— start Dataset rows —
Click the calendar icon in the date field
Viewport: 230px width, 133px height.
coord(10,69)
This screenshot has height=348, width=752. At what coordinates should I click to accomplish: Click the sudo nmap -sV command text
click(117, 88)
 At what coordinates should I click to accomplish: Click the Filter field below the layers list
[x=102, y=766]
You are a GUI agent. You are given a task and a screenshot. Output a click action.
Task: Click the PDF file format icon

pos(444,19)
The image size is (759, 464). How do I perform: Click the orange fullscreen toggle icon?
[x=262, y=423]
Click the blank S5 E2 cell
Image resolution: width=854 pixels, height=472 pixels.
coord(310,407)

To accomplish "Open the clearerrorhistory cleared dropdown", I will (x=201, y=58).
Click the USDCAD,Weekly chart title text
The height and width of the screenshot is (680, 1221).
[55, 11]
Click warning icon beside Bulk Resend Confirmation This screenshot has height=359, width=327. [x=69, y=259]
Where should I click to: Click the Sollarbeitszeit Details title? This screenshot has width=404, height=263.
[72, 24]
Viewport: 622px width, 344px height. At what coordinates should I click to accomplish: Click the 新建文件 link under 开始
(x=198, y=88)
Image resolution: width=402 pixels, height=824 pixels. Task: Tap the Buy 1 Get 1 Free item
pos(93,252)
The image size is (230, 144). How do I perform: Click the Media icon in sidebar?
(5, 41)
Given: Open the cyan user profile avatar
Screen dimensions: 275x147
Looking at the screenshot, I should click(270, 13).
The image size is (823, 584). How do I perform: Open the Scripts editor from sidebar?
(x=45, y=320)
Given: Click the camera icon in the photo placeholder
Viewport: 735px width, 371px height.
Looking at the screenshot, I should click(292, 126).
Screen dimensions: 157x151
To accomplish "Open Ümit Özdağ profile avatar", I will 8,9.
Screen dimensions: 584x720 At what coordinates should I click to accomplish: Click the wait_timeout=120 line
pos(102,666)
— end Dataset rows —
--- Given instruction ---
Locate each line in the records above that contains the string "Viewport" and reproduce those lines in full.

--- Final result ---
Viewport: 230px width, 133px height.
Viewport: 622px width, 344px height. At what coordinates should I click to accomplish: Click the 新建文件 link under 开始
Viewport: 735px width, 371px height.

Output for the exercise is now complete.